The only thing that’s certain in life is death and taxes. For buyers of Bitcoin and other cryptos, the latter has come, as the IRS is now pumping out an avalanche of notices to more than 10,000 cryptocurrency investors who probably haven’t been upfront about their trades. The source of this is Coinbase, which submitted reports for 13,000 accounts under compulsion from a federal court order.
There are probably going to be a lot of worried Bitcoin fans waiting by their mailbox, but the reality is perhaps less severe. According to an article on Forbes, the mail campaign has all the hallmarks of a “scattergun” approach, suggesting that the taxman is not necessarily interested in following up with every individual they reach out to.

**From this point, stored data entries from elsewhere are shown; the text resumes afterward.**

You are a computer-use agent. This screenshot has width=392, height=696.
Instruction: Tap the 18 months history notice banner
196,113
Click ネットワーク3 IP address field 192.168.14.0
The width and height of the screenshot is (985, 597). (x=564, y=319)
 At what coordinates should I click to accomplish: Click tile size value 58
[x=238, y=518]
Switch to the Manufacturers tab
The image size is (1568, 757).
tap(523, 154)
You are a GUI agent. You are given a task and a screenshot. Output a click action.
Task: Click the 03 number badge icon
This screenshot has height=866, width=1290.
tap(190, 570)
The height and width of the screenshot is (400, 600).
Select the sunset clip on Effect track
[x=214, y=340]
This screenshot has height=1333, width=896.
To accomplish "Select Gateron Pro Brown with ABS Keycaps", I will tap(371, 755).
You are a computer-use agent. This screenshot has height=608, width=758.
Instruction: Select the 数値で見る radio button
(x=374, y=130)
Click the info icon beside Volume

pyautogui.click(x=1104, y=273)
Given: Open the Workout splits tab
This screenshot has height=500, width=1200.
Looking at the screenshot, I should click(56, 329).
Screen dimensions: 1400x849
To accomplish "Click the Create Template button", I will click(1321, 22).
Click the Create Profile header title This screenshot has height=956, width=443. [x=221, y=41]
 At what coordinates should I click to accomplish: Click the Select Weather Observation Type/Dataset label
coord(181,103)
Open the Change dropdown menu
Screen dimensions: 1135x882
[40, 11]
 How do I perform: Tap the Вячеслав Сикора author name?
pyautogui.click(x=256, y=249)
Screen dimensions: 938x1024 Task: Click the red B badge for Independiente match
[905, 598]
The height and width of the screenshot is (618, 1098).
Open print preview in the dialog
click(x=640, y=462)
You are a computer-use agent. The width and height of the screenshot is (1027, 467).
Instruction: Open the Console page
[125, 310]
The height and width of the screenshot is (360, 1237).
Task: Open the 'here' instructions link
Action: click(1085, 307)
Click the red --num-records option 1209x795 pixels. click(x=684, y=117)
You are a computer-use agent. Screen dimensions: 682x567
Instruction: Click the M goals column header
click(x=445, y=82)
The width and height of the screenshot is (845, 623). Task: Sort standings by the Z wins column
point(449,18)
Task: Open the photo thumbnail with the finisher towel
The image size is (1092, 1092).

Perhaps due to Bitcoin’s relatively unknown status for the majority of its existence, crypto largely escaped the taxman’s watchful eye for several years. That changed after the mammoth 2017 bull run.
The IRS is most interested in any Coinbase accounts whose transaction history exceeds $20,000.
There is a silver lining to this issue, and that is perhaps the government will eventually see the benefit of having an asset run on a blockchain.
Every transaction is viewable and verified, a situation which in theory would make the IRS’s Bitcoin tracking considerably easier. This is just one of the factors that have always made the allegation that BTC is a haven for money laundering largely unfair, as cash is far less traceable than Bitcoin.
Die-hard crypto libertarians will likely want to make Coinbase the bad guy here since the bulk of the data at the IRS’s disposal comes from the massive digital exchange. However, they did fight to protect as many customers as possible.
With a multi-billion dollar valuation that exceeds venture capital darlings like Robinhood, it is impossible for Coinbase not to comply with regulators without risking its place atop the mountain.